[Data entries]
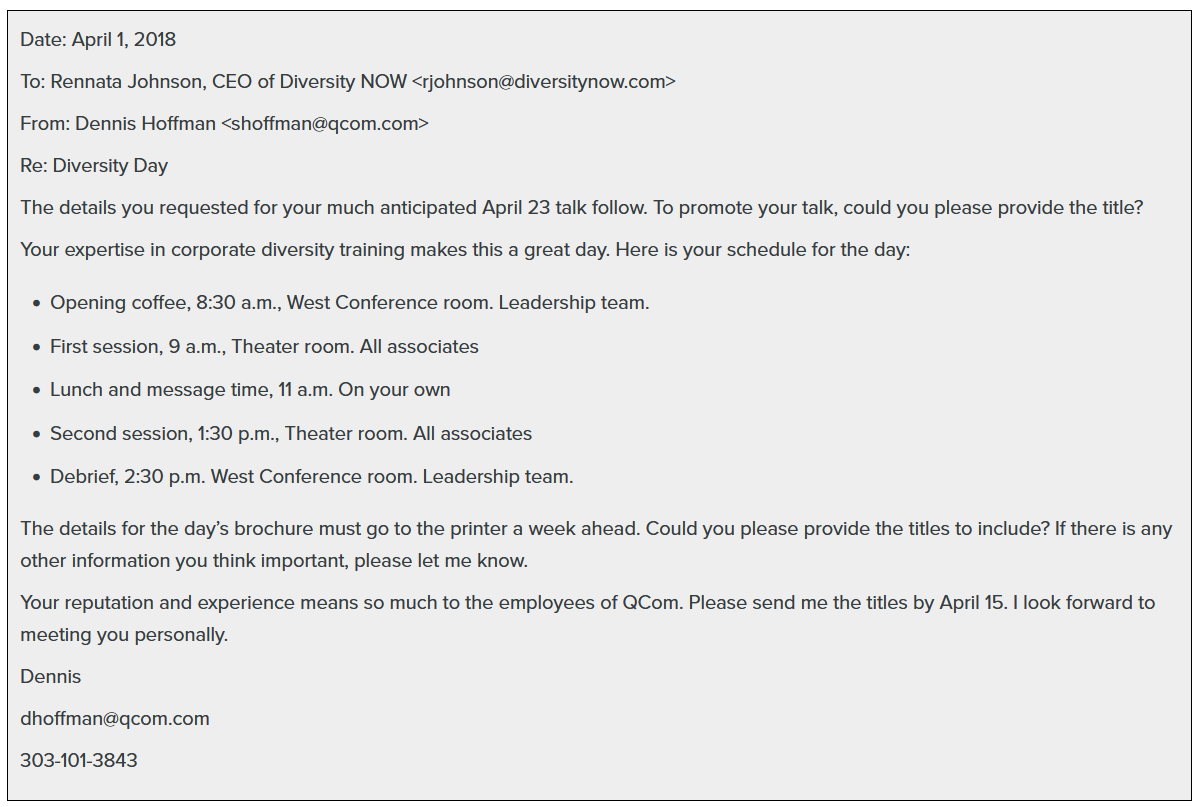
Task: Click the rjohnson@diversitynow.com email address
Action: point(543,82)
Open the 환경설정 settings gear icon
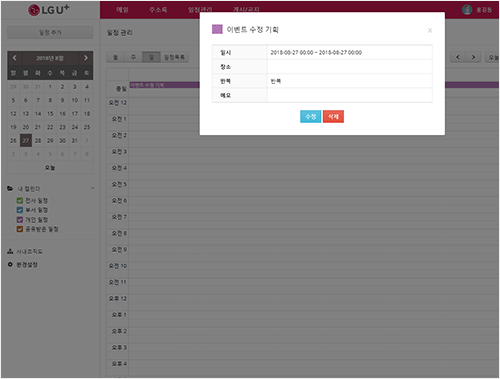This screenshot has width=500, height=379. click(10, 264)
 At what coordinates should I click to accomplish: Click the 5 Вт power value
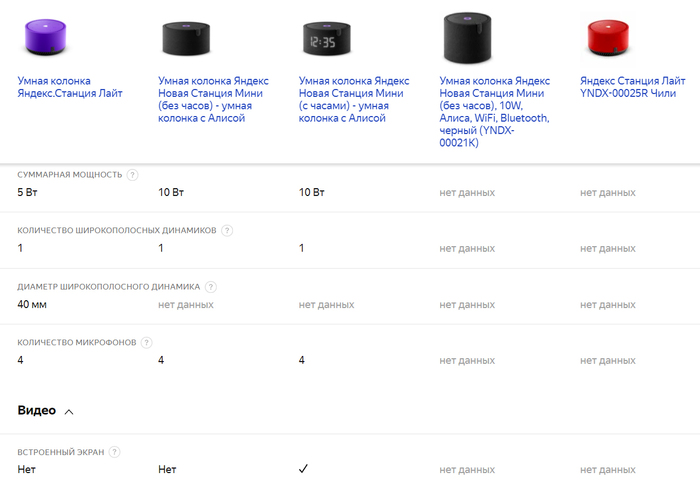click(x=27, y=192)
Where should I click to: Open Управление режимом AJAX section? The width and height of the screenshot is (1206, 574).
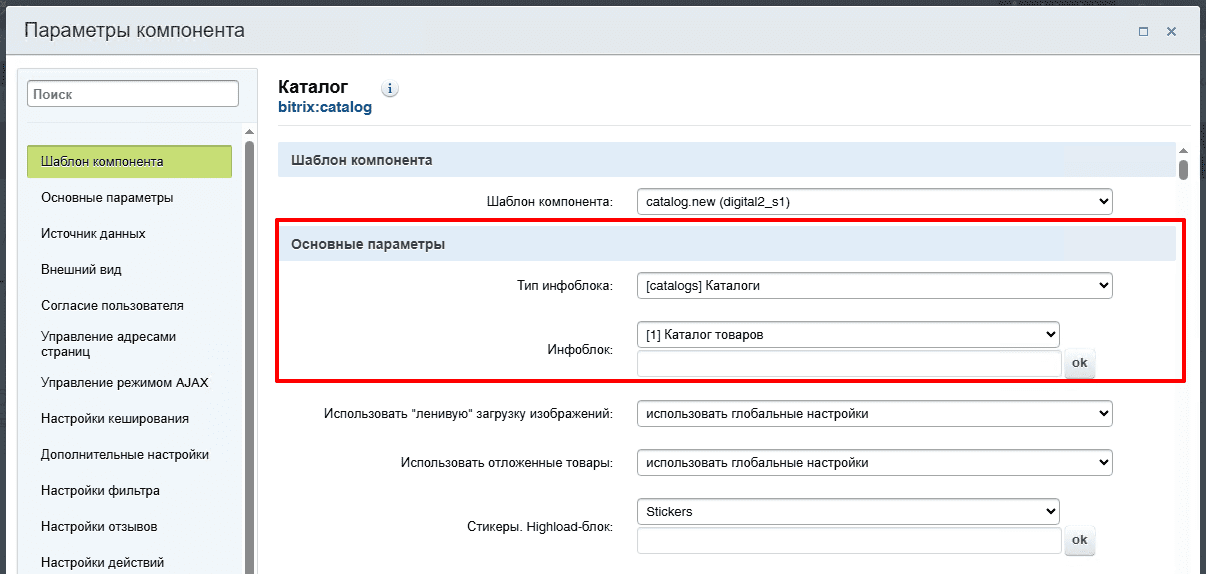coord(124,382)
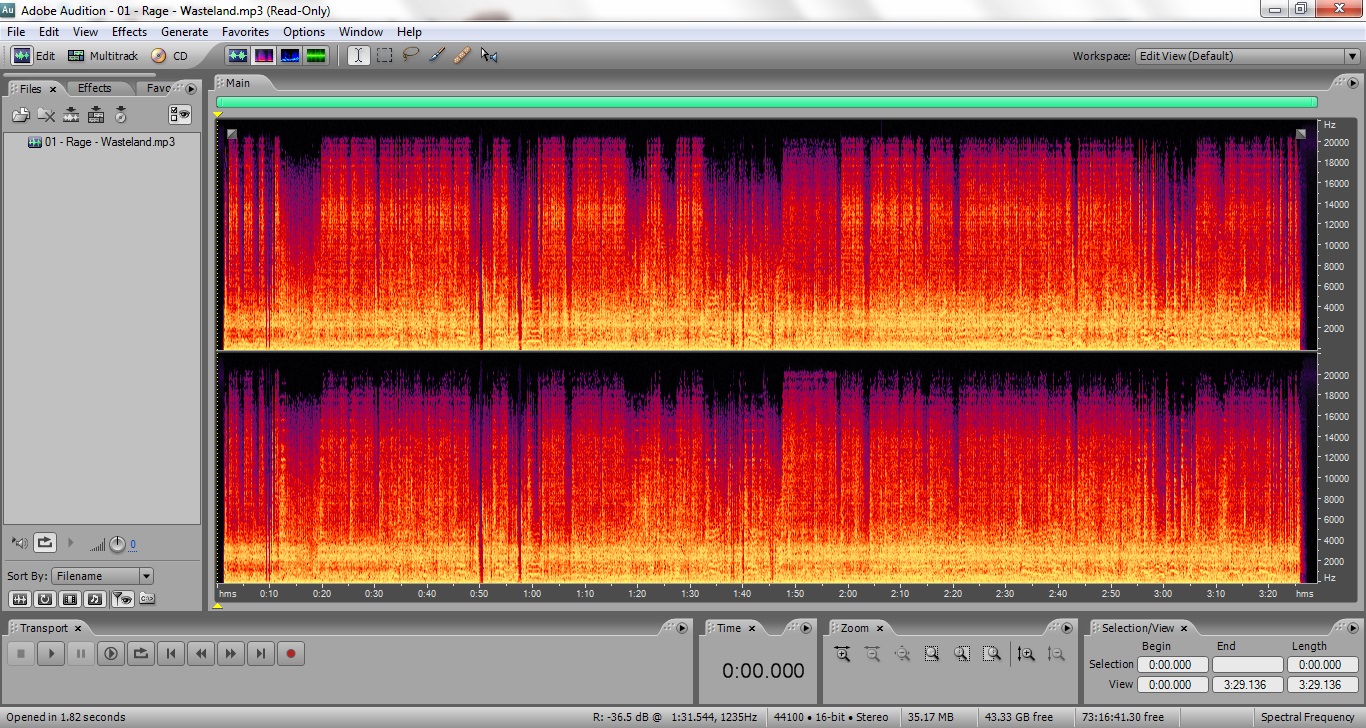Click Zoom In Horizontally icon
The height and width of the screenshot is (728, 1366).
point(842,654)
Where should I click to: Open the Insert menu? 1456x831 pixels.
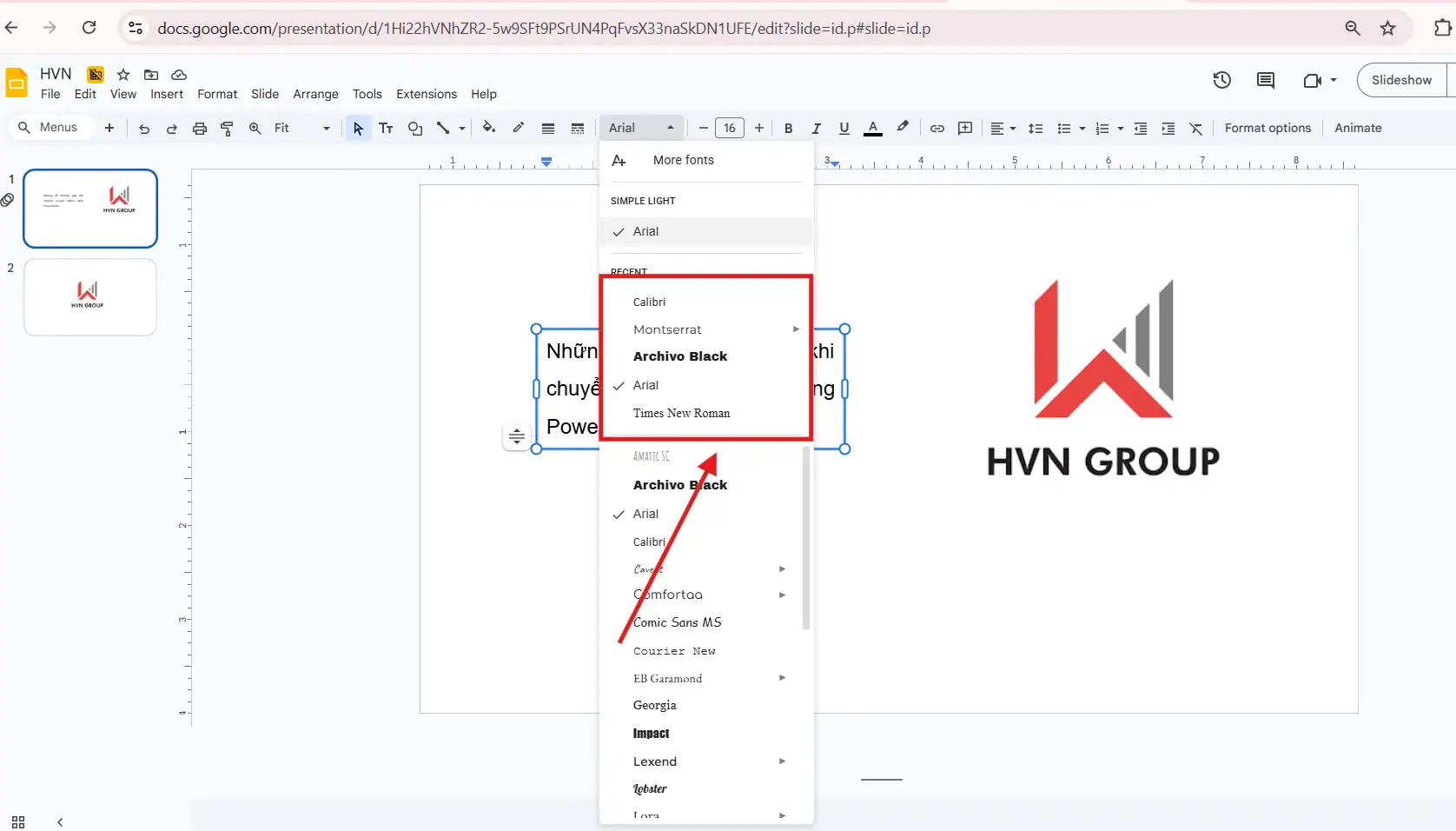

## Your goal
Rewrite every row with "Where should I click to" substituted by "Where do I click to", changing nothing else and leaving out the pictures.

## Solution to this task
Task: Click the rjohnson@diversitynow.com email address
Action: point(543,82)
Open the 환경설정 settings gear icon
This screenshot has width=500, height=379. click(10, 264)
 At what coordinates should I click to accomplish: Click the 5 Вт power value
click(x=27, y=192)
Where do I click to: Open Управление режимом AJAX section? The width and height of the screenshot is (1206, 574).
coord(124,382)
Click Zoom In Horizontally icon
The height and width of the screenshot is (728, 1366).
point(842,654)
Where do I click to: Open the Insert menu? 1456x831 pixels.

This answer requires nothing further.